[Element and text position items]
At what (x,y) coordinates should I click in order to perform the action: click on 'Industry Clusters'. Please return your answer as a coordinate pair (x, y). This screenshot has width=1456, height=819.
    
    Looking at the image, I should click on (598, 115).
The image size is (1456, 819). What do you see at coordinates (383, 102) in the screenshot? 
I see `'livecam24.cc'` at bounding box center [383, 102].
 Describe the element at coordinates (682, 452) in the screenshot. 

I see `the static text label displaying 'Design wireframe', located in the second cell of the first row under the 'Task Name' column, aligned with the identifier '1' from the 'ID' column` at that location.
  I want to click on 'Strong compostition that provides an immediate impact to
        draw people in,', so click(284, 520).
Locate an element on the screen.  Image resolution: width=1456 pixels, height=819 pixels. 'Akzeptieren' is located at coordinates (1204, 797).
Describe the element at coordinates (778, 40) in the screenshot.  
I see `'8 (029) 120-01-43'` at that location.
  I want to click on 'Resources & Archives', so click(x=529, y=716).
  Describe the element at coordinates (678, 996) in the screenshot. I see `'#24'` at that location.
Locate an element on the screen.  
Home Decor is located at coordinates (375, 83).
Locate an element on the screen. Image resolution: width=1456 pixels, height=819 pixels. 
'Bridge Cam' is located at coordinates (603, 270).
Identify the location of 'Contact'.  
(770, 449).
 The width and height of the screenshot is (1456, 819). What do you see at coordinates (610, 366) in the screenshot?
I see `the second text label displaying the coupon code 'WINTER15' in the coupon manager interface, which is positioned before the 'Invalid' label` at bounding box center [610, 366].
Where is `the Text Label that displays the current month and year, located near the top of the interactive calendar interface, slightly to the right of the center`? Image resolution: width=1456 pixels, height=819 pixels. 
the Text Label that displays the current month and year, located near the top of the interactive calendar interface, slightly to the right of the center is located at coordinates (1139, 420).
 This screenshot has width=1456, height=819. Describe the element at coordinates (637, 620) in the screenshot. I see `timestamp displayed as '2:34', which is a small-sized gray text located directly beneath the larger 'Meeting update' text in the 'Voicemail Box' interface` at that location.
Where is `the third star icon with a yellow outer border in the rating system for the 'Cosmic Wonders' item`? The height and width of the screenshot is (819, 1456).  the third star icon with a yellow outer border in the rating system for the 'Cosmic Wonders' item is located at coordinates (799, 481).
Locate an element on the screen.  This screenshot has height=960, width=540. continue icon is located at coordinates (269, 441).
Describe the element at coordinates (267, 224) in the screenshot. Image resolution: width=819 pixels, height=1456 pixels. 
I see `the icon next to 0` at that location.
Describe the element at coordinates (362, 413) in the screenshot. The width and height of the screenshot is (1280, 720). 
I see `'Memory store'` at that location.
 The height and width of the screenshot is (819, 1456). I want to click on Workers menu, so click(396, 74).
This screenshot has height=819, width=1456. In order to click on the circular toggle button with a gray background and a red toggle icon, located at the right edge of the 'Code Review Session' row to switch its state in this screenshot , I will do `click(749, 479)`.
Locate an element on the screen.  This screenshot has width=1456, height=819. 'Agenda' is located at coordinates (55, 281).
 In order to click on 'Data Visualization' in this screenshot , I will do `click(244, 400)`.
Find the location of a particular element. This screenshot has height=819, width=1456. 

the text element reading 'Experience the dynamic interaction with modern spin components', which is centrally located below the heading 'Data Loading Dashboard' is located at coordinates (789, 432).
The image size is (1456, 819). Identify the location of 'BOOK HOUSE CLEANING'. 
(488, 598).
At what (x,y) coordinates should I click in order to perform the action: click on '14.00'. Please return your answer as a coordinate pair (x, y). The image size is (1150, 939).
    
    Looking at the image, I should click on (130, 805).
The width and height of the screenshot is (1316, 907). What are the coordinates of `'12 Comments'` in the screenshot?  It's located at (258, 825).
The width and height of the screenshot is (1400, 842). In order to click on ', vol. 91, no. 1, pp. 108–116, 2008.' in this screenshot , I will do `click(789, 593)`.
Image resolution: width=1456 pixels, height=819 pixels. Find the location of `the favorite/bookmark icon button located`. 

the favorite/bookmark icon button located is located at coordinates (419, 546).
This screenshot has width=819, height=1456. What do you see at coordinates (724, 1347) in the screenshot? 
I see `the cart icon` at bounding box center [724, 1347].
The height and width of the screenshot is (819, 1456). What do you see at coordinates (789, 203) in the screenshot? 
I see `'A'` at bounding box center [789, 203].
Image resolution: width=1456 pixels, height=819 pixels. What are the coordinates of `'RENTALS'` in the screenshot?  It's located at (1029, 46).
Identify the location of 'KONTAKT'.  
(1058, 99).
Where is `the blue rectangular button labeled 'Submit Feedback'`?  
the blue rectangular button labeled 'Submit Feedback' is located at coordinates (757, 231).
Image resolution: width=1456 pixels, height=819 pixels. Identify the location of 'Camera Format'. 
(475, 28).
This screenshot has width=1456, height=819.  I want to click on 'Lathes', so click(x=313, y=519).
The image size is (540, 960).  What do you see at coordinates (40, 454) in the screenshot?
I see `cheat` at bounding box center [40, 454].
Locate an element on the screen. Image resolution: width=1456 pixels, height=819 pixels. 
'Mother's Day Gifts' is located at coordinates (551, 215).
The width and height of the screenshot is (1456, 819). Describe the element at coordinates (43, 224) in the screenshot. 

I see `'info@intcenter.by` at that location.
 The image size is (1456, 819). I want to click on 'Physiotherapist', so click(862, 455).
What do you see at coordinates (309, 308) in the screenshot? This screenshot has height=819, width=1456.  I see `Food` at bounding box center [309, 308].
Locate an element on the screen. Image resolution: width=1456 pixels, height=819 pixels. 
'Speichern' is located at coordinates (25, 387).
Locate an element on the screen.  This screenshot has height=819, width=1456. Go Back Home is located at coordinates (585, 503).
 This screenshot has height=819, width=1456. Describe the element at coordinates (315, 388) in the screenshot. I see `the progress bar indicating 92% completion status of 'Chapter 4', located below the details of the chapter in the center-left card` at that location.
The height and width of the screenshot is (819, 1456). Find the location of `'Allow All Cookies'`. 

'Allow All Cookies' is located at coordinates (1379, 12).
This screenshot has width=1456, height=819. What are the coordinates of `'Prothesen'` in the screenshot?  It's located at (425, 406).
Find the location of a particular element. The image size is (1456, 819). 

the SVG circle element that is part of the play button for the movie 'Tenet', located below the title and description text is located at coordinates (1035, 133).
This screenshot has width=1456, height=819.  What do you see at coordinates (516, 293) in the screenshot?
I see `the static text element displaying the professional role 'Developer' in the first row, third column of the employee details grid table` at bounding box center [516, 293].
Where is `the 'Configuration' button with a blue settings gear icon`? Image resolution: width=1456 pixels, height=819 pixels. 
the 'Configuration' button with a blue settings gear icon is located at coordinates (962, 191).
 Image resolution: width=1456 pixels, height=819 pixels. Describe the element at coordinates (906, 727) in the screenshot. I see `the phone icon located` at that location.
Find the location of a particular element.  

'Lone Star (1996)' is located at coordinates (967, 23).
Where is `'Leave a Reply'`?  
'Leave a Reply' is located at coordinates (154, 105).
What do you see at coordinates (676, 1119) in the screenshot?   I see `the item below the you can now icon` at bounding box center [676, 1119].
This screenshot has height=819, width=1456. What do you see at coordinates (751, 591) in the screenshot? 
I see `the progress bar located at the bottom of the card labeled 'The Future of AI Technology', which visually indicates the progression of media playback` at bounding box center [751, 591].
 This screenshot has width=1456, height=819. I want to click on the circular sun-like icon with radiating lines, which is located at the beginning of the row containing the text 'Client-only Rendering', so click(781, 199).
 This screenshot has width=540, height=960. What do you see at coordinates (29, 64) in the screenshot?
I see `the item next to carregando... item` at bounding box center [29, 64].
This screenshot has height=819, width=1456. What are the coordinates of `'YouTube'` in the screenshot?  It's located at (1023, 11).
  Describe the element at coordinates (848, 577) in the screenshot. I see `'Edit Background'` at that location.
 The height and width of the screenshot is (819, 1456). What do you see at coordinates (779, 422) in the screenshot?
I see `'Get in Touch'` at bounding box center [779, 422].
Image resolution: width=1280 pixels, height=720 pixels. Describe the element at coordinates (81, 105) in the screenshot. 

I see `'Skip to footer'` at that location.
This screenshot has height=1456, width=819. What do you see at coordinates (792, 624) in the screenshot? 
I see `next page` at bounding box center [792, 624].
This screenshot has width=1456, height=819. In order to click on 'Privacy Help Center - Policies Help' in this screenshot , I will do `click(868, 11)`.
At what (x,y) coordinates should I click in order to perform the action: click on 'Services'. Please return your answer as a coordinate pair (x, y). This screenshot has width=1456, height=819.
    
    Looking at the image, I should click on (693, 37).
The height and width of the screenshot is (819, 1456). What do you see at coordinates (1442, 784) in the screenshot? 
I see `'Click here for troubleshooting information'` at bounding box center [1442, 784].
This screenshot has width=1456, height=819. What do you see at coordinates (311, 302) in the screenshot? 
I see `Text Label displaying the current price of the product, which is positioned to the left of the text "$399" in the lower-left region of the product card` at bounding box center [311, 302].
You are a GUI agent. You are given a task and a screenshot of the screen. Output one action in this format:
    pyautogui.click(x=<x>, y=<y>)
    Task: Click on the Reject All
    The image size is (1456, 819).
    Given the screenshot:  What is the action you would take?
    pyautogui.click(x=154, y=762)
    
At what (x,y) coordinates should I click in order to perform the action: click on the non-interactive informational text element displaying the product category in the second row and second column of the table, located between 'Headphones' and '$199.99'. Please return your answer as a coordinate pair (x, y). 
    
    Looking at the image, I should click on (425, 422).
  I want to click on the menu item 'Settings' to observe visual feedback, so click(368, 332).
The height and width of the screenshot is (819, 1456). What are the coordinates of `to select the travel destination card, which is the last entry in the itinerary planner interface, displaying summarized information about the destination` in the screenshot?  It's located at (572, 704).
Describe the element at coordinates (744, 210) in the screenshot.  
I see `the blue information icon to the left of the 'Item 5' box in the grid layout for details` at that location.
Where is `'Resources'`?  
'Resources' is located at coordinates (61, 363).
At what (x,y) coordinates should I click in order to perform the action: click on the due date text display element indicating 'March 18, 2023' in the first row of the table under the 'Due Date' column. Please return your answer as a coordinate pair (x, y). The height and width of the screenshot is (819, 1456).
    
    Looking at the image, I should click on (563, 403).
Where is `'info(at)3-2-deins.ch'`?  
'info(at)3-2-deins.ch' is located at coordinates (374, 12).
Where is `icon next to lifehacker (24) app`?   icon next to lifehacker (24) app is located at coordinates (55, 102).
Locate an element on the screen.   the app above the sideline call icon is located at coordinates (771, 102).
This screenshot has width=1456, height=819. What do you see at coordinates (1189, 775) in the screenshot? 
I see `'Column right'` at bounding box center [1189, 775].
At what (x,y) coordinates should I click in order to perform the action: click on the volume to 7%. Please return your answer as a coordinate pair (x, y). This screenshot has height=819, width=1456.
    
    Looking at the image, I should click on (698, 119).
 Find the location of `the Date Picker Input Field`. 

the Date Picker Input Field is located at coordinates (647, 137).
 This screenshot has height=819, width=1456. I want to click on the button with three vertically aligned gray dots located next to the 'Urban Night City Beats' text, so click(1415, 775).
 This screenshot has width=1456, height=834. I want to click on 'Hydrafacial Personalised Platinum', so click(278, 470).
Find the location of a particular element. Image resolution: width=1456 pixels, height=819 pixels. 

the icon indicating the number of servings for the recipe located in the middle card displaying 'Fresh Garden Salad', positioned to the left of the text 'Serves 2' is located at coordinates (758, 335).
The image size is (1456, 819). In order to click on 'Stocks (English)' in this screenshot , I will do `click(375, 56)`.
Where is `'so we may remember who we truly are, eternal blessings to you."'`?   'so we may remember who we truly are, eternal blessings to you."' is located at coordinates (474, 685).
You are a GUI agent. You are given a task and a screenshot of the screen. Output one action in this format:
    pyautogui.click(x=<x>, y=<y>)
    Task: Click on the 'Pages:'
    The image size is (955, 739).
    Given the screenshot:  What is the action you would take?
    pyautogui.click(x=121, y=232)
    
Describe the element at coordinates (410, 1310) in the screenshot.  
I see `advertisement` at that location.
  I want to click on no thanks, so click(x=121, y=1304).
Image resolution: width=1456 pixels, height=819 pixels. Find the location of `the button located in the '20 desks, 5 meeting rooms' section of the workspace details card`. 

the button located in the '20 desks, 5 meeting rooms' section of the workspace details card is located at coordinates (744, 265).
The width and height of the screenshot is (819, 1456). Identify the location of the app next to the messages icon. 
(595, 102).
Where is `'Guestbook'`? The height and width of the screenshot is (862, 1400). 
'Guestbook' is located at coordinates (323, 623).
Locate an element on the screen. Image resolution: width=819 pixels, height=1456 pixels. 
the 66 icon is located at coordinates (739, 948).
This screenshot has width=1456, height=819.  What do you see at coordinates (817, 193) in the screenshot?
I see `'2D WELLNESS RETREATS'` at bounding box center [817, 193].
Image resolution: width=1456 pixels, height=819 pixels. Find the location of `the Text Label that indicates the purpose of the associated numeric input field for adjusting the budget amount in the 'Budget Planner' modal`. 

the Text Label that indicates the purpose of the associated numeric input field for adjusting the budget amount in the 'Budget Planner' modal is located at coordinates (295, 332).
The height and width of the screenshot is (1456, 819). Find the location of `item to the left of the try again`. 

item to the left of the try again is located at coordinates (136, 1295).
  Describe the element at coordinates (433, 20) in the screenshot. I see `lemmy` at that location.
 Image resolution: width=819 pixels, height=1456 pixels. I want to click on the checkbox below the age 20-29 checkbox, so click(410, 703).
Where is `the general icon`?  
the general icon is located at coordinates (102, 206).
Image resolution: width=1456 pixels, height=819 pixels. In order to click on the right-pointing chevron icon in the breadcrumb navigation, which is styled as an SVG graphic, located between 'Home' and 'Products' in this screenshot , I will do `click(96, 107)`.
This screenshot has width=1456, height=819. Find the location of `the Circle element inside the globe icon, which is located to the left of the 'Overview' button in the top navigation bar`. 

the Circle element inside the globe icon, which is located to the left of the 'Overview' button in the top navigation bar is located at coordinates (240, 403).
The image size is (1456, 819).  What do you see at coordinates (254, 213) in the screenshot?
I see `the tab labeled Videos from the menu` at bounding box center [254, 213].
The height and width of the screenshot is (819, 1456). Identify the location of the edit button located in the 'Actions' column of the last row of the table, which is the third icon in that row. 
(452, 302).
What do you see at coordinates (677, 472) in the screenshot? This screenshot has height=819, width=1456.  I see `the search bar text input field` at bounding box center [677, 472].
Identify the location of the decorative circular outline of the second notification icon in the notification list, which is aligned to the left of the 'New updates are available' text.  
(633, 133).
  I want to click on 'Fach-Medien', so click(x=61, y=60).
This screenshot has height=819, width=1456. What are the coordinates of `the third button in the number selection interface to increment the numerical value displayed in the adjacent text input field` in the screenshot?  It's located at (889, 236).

GIVEN PROBLEM: Can you format the items as a JSON list of strings, starting at the line containing "Describe the element at coordinates (362, 413)" and ending at the line containing "the favorite/bookmark icon button located is", with one string per line and no blank lines? Include both of those lines.

SOLUTION FOR THIS TASK:
[
  "Describe the element at coordinates (362, 413) in the screenshot. The width and height of the screenshot is (1280, 720). ",
  "I see `'Memory store'` at that location.",
  " The height and width of the screenshot is (819, 1456). I want to click on Workers menu, so click(396, 74).",
  "This screenshot has height=819, width=1456. In order to click on the circular toggle button with a gray background and a red toggle icon, located at the right edge of the 'Code Review Session' row to switch its state in this screenshot , I will do `click(749, 479)`.",
  "Locate an element on the screen.  This screenshot has width=1456, height=819. 'Agenda' is located at coordinates (55, 281).",
  " In order to click on 'Data Visualization' in this screenshot , I will do `click(244, 400)`.",
  "Find the location of a particular element. This screenshot has height=819, width=1456. ",
  "the text element reading 'Experience the dynamic interaction with modern spin components', which is centrally located below the heading 'Data Loading Dashboard' is located at coordinates (789, 432).",
  "The image size is (1456, 819). Identify the location of 'BOOK HOUSE CLEANING'. ",
  "(488, 598).",
  "At what (x,y) coordinates should I click in order to perform the action: click on '14.00'. Please return your answer as a coordinate pair (x, y). The image size is (1150, 939).",
  "    Looking at the image, I should click on (130, 805).",
  "The width and height of the screenshot is (1316, 907). What are the coordinates of `'12 Comments'` in the screenshot?  It's located at (258, 825).",
  "The width and height of the screenshot is (1400, 842). In order to click on ', vol. 91, no. 1, pp. 108–116, 2008.' in this screenshot , I will do `click(789, 593)`.",
  "Image resolution: width=1456 pixels, height=819 pixels. Find the location of `the favorite/bookmark icon button located`. ",
  "the favorite/bookmark icon button located is located at coordinates (419, 546)."
]